SU‐E‐J‐53: Multi Observation PET Image Fusion for Patient Follow‐Up Quantitation in Oncology

Abstract

Purpose: In Positron Emission Tomography (PET) imaging, an early therapeutic response can be assessed based on variations of semi‐quantitative parameters such as maximum standardized uptake values (SUV max) measured in PET scans carried out before and during the treatment. However, these measurements do not reflect tumor volume or radiotracer uptake distribution variations.Methods: The proposed approach is based on multi‐observation image statistical analysis for merging several PET acquisitions to assess tumour metabolic volume and uptake variations. The parameters defining the mixture distribution are estimated using the stochastic expectation maximization (SEM) method combined with adaptive spatial correlation estimation (ASEM). The proposed fusion process (ASEM) has been applied to simulated and clinical follow‐up PET images of patients classified as partial responders (PR). We have compared the multi‐observation fusion with threshold‐based (TB) used in clinical practice for the assessment of the therapeutic response, applied independently to each follow‐up scans. Volume errors (VE) and quantitative variations of SUV measurements and tumour volume (dV) were considered on simulated and clinical datasets respectively.Results: : On simulated datasets, the adaptive threshold applied independently on both images led to significantly (p<0.05) higher errors than the ASEM fusion in the first follow‐up scan (VE ASEM = −1±7%, VE TB = 21±8%), and higher for the second follow‐up scan (VE ASEM = −22±19%, VE TB = 28±9%).

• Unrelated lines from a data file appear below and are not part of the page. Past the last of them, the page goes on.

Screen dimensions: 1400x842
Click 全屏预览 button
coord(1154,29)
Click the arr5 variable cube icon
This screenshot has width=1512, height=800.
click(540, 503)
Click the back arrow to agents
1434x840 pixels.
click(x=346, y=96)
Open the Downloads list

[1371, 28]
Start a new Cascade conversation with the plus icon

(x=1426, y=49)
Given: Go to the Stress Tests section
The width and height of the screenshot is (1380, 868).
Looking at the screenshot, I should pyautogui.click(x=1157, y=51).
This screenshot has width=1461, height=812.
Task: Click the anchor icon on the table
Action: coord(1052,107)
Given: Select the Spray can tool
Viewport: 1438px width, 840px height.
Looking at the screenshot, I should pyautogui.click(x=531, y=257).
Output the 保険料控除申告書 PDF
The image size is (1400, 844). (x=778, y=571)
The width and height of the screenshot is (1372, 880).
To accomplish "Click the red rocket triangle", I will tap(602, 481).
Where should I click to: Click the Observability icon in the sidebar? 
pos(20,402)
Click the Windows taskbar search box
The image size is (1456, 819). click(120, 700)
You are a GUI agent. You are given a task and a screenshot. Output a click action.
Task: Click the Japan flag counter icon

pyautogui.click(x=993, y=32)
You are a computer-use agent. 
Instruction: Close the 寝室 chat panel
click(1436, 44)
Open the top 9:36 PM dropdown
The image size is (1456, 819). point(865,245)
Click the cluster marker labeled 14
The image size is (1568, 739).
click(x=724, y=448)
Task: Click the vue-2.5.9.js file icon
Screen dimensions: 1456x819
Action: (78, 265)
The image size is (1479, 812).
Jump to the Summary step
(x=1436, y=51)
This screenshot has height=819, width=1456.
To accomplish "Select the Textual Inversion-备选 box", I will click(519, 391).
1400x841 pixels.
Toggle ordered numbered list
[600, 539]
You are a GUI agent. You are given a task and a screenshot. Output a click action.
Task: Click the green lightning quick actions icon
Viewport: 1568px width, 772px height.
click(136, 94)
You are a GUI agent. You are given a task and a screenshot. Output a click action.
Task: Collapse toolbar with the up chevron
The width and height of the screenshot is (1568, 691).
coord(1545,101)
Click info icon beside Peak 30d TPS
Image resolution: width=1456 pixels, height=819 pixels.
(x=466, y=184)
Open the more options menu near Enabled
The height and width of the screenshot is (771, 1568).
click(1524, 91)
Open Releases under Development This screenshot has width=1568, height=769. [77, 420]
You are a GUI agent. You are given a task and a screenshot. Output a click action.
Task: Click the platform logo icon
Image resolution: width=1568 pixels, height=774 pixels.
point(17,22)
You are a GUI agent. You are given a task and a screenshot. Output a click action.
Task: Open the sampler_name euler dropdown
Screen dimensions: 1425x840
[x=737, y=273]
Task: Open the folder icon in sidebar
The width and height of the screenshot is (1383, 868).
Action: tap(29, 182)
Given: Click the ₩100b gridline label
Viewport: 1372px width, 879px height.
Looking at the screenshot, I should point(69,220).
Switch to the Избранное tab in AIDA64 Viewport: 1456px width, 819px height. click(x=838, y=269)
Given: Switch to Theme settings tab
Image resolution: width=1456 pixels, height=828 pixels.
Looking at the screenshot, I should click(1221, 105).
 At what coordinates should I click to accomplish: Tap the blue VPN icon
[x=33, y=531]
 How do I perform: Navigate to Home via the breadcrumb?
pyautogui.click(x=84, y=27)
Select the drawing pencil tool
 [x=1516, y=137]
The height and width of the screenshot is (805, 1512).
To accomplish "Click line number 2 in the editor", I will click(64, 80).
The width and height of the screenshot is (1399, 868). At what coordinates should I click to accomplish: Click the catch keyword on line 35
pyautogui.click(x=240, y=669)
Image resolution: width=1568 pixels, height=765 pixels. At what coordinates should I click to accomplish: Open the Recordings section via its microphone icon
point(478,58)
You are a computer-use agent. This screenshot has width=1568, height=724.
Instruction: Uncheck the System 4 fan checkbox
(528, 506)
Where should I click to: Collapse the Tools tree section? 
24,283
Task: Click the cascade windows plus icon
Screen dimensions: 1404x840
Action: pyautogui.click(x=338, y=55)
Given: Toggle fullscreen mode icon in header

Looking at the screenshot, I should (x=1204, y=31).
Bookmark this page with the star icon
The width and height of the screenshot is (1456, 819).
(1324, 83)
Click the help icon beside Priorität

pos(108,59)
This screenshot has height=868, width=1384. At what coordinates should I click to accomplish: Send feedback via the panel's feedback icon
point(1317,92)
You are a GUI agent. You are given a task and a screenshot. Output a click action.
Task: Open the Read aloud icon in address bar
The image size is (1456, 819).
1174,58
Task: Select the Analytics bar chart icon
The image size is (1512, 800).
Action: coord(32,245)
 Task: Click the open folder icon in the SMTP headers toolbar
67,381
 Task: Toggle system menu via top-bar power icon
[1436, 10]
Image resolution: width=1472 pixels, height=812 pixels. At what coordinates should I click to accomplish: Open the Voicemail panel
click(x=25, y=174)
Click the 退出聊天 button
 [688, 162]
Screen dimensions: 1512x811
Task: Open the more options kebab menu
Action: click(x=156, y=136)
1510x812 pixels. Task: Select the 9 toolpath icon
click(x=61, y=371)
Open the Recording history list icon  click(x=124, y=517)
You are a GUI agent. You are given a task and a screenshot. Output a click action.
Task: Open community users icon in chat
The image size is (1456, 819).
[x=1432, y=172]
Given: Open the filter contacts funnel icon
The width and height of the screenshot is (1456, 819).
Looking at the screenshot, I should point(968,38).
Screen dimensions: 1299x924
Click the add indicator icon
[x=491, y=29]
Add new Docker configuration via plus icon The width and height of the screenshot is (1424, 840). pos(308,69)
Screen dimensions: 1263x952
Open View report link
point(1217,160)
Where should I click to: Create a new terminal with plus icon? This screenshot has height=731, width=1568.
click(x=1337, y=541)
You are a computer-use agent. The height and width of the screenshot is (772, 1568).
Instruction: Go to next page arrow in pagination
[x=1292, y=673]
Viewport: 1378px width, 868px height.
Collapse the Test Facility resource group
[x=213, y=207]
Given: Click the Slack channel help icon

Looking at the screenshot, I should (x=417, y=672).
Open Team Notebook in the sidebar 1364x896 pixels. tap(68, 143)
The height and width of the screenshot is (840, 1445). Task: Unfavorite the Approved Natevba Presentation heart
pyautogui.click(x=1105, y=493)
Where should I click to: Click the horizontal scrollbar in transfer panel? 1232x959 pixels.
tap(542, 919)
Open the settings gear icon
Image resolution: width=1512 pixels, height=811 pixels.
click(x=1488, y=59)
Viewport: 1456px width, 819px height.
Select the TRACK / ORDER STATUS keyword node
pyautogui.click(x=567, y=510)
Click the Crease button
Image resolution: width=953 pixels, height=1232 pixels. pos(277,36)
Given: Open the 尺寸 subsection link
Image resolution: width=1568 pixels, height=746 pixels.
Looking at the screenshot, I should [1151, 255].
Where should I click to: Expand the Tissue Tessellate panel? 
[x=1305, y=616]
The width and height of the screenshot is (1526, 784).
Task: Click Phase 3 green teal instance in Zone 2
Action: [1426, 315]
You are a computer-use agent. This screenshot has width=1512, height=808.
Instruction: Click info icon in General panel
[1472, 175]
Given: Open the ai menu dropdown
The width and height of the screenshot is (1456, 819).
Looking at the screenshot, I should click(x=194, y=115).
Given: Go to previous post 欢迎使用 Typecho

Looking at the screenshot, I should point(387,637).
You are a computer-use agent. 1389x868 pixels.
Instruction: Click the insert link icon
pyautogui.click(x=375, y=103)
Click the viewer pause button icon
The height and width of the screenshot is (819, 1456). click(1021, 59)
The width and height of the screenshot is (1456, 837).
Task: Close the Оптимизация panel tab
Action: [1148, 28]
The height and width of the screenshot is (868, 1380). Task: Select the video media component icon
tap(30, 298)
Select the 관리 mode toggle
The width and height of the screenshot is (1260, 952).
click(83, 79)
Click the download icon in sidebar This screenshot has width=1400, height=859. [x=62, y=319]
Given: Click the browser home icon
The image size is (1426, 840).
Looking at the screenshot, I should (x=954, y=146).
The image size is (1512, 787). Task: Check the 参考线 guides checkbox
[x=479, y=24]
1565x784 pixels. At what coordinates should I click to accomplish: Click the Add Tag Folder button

This trend was enhanced with the clinical datasets, for which the adaptive threshold exhibited incoherent volume variations of +14±167% due to large overevaluation of tumor volumes in the second scan due to challenging conditions of contrast and noise. On the other hand, dV ASEM was −65±11% which is more appropriate since patients are PR Conclusions: The ASEM method demonstrated more accurate tumor volume evolution estimation than threshold‐based independent segmentations. Future work will consist in applying the method to clinical multi‐tracers datasets.